Several approaches have been suggested to recalibrate prediction rules. These include the empirical indexing described above, revision using Bayes theorem, and application of multiattribute utility theory.28,29 The recalibration in our study was easily accomplished by simple logistic regression. Although not the main emphasis of their work, the approach used by Iezzoni 9 and Iezzoni et al.12 to compare different risk adjusters effectively recalibrated each score. The resulting estimates of absolute risk led to aggregate agreement between observed and expected deaths, for all hospitals and patients combined.

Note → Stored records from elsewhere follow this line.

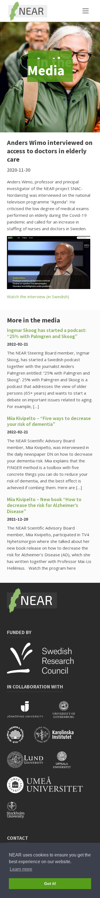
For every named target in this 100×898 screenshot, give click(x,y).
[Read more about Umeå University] (49, 788)
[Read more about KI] (58, 738)
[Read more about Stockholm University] (20, 813)
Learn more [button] (21, 869)
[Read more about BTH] (20, 738)
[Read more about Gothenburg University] (67, 713)
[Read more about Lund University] (30, 763)
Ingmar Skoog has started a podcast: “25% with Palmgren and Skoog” (46, 333)
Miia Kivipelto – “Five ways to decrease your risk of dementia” (49, 421)
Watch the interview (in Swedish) (38, 296)
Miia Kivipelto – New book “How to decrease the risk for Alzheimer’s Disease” (44, 505)
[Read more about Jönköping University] (29, 713)
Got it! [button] (50, 883)
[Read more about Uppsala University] (66, 763)
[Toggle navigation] (85, 11)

A modified PSI published by Fine et al. illustrates the evolving nature of risk prediction for CAP.30 The revised PSI was used to derive a simple predictor score for clinical risk stratification.30 Calculations from our study data (not shown) support the use of the modified PSI across populations to predict risk as a ranked measure in that mortality increased substantially across risk classes defined by the point system. However, mortality in our cohort was lower in every risk class when compared with rates observed by Fine et al. in their derivation cohort (p < .001). Since the modified PSI was not published with coefficients, we could not evaluate its calibration in detail, but would caution that our results suggest that, when applied to patients with CAP from a different population, mortality within risk classes may differ from that in the cohorts analyzed by Fine et al.

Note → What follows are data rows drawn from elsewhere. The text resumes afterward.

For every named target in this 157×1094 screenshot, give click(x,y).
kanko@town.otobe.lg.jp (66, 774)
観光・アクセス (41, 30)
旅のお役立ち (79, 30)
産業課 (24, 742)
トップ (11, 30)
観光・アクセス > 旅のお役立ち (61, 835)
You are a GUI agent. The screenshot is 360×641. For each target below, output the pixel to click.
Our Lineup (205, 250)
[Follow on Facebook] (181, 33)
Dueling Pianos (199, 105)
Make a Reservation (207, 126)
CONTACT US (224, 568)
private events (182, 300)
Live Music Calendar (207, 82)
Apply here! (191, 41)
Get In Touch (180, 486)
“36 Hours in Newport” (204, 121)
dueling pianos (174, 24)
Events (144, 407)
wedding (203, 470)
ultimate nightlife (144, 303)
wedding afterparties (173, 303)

A limitation of our study is that the inclusion criteria we used were not identical to those used by Fine et al.8 For example, we required mention of pneumonia as a primary diagnosis in the medical record within 12 hours of admission as well as a principal ICD-9 pneumonia code, whereas Fine et al. only required an ICD-9 diagnosis. Furthermore, unlike Fine et al., 8 we excluded deaths that occurred with 4 hours of admission. However, only two such patients were excluded. Moreover, Fine et al. included some pneumonia of fungal and “miscellaneous” etiologies, which we did not include. Because the frequency of specific classes of pneumonia was not published, we could not assess directly the potential impact of these differences in inclusion criteria. However, the patients we did include accounted for about 97% of the patients in the categories used by Fine et al., and the differences in inclusion criteria probably do not explain the tendency of the PSI to overestimate mortality in our population.31
These variations between the two sets of inclusion criteria reflect the contingencies of our quality improvement study. If the differences in inclusion criteria did, in fact, bias our sample cohort toward healthier patients, this could account for the overestimation of death and poor calibration of the PSI when applied in our study. However, our results under this assumption continue to support the conclusion that, while the PSI may be sensitive to patient selection criteria that are not accounted for by the PSI, recalibration is needed. Further, the good discriminatory ability and predictive consistency of the PSI in the face of variation of inclusion criteria support the potential for broad application of the index.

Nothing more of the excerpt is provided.